**TASK OBJECTIVE**. Your answer should be the lines from the one with "Task: Set paint mode to None" to the end of the data below, both included, exact and free of pictures.
◇ ◇ ◇ ◇
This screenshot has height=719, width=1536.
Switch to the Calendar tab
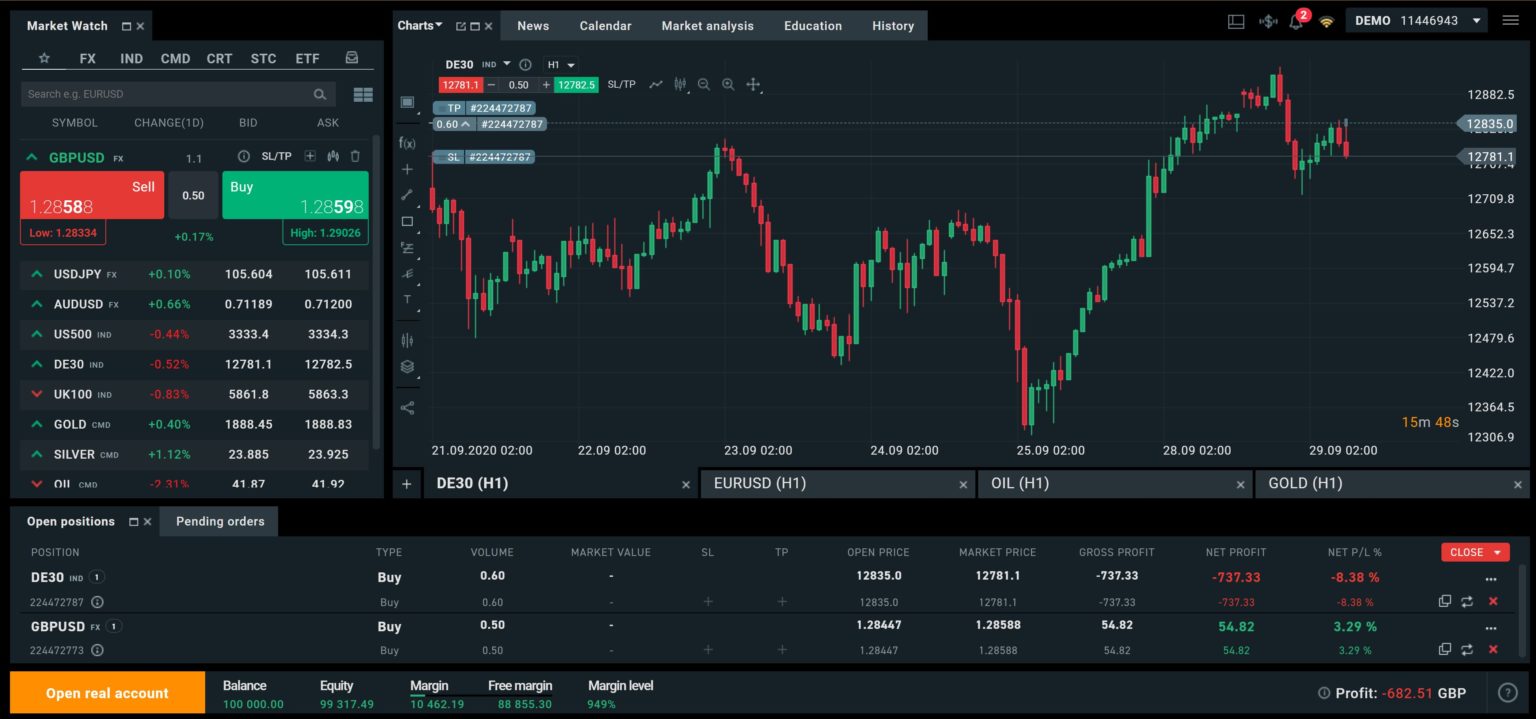click(605, 25)
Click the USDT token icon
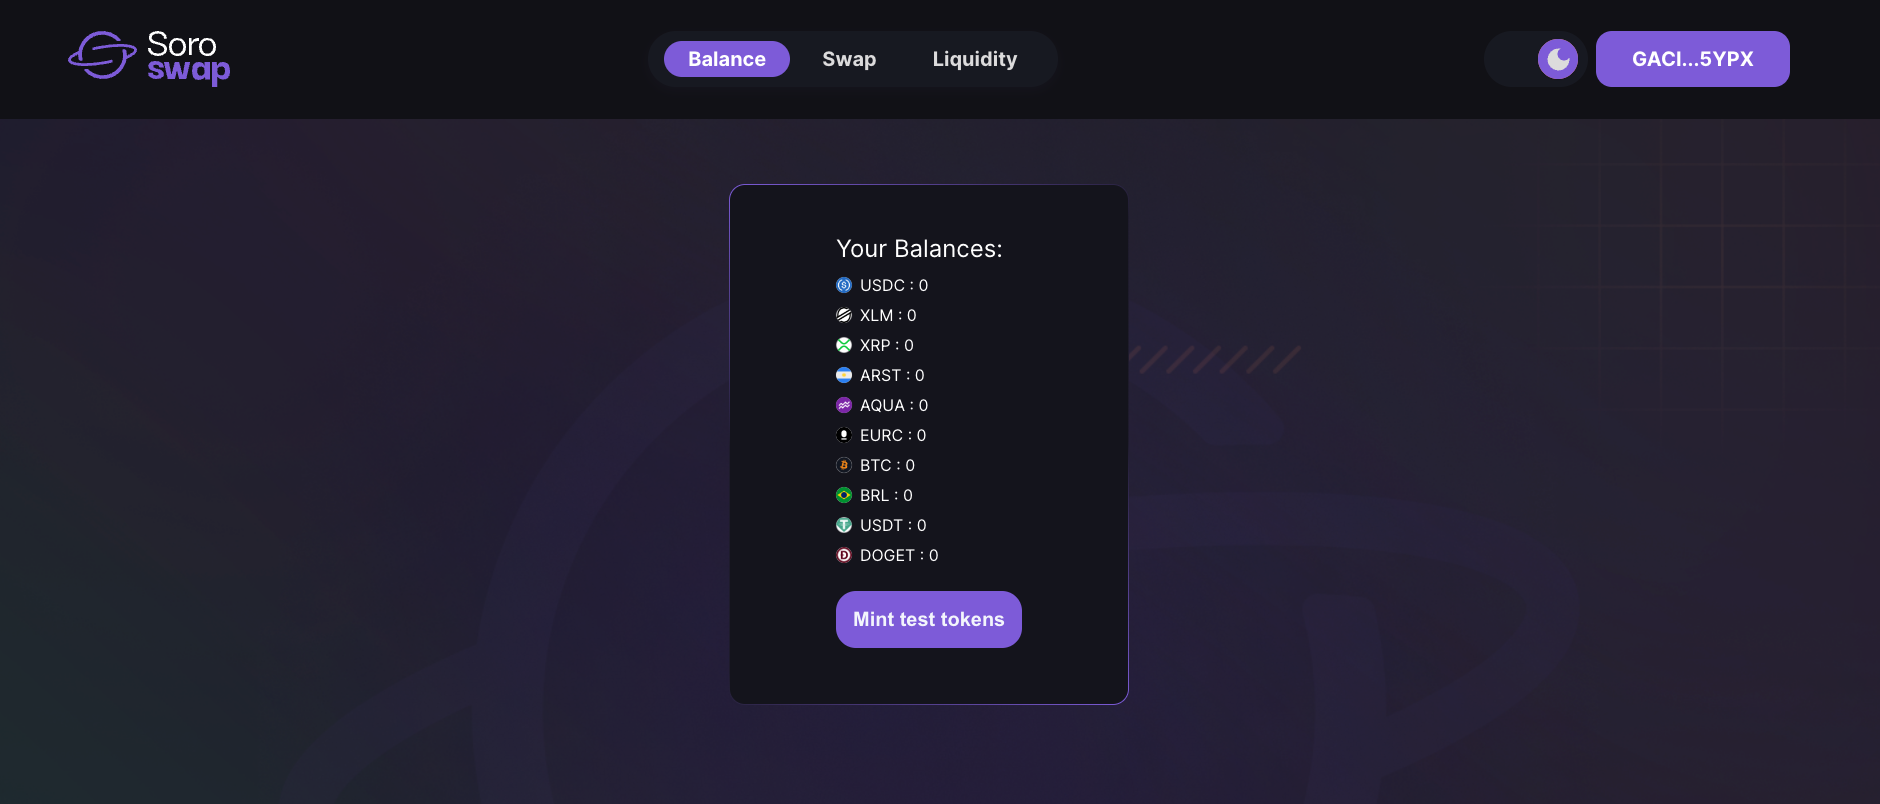 point(844,525)
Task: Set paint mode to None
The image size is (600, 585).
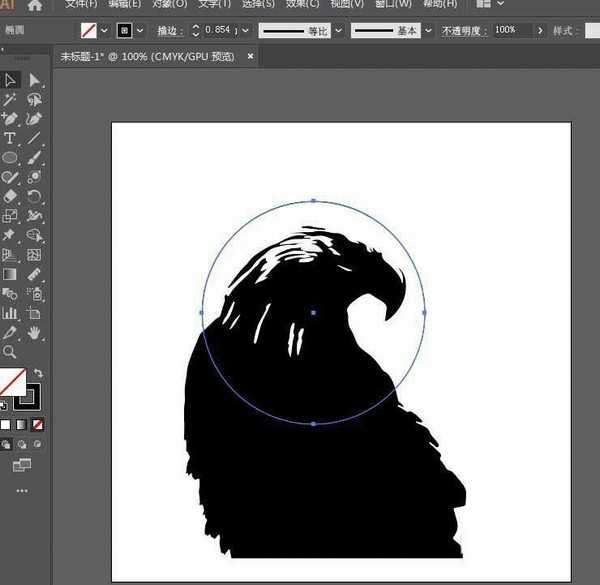Action: pos(37,424)
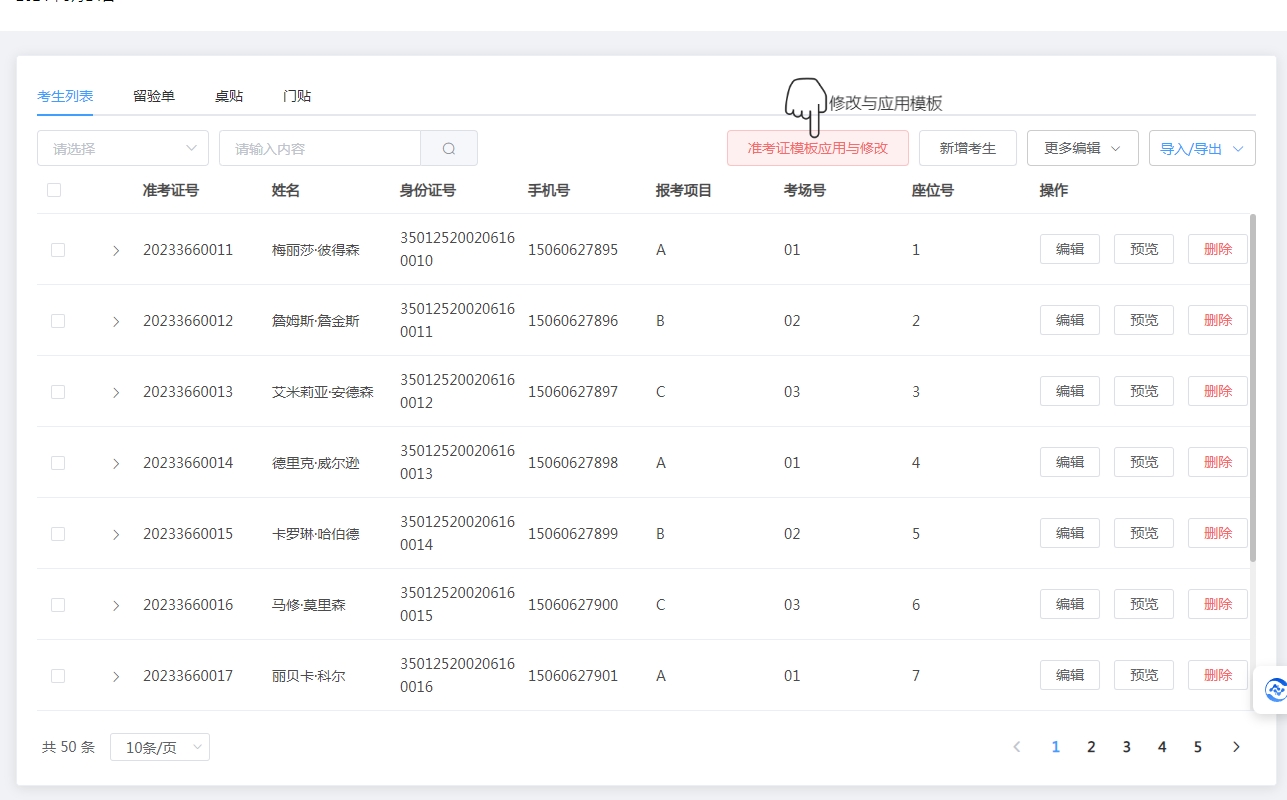The height and width of the screenshot is (800, 1287).
Task: Select checkbox for 梅丽莎·彼得森 row
Action: click(58, 250)
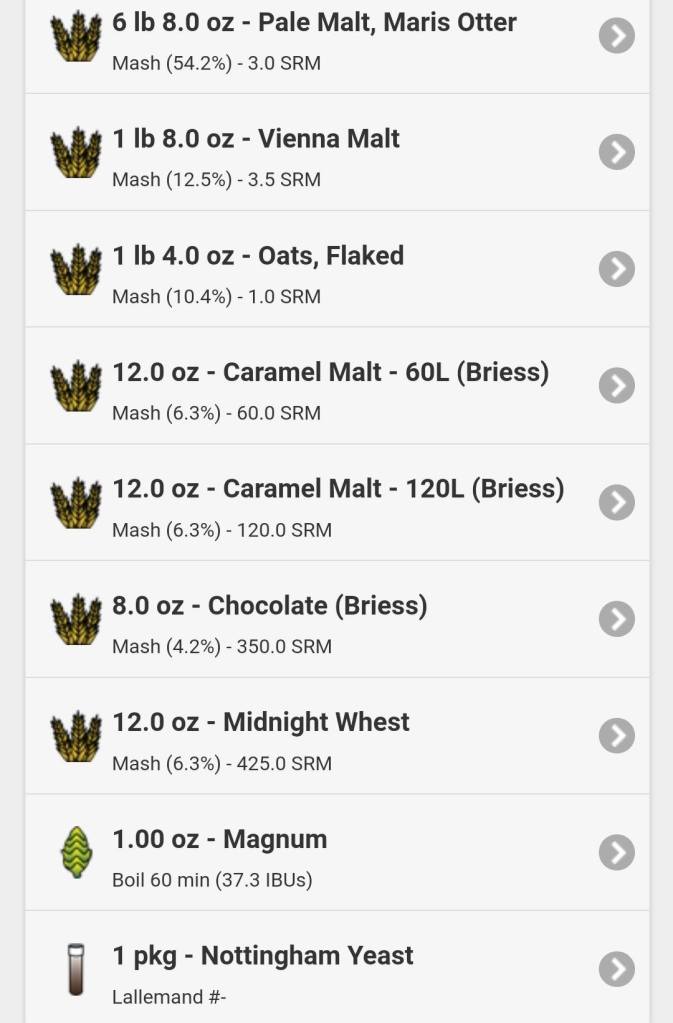The image size is (673, 1023).
Task: Open the Caramel Malt 60L chevron
Action: 617,385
◇ ◇ ◇ ◇
**EXERCISE OUTPUT**.
Task: Set paint mode to None
The image size is (600, 585).
Action: pos(37,424)
The height and width of the screenshot is (800, 1287).
Task: Select checkbox for 梅丽莎·彼得森 row
Action: click(58, 250)
The image size is (673, 1023).
Task: Open the Caramel Malt 60L chevron
Action: 617,385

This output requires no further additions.